Following Dr. Shadman’s presentation on what he felt are the unanswered questions in CLL treatment, Dr. Thompson offered her own questions in the field.
“I think one overarching question in CLL, which is a very heterogeneous disease—with a third of patients never needing treatment and then double refractory patients—is patient selection for all of these different treatment options we have now,” she noted. “Especially in the discussion of pure [autologous transplantation] versus [chimeric antigen receptor T-cell therapy] in the refractory setting, but I think it’s coming into play in the upfront setting when we have doublet or triplet combinations.”
The topic of MRD as a prognostic marker frequently entered the various panel discussions. In this panel, Dr. Nabhan asked Dr. Skarbnik whether MRD is being used to guide time-limited therapies in patients with CLL.

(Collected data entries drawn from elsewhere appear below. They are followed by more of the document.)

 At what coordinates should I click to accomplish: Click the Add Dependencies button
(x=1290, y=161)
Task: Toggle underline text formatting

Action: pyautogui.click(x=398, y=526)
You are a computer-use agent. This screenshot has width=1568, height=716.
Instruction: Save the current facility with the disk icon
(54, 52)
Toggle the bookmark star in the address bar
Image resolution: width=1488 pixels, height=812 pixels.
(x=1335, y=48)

“The way CLL14 was done was one year of treatment, regardless of what MRD status the patient had at the end of it; however, data from CLL14 and MURANO on time-limited therapies with venetoclax-based treatment showed that patients who achieve MRD have the potential for a longer treatment-free interval,” Dr. Skarbnik stated.
Dr. Shadman spoke further on how trials have investigated MRD in the treatment of CLL, asking, “Is MRD an indicator of a difficult disease to treat or is it your target to get rid of?”
“If you’re thinking of MRD-guided therapy versus not, the right study to do is to randomize patients to an MRD-guided therapy or fixed-duration [therapy] and not act on the MRD status at the end of treatment; in most of the studies we’re looking at, if you’re negative, you stop, and if you’re positive, you rerandomize or continue,” Dr. Shadman said.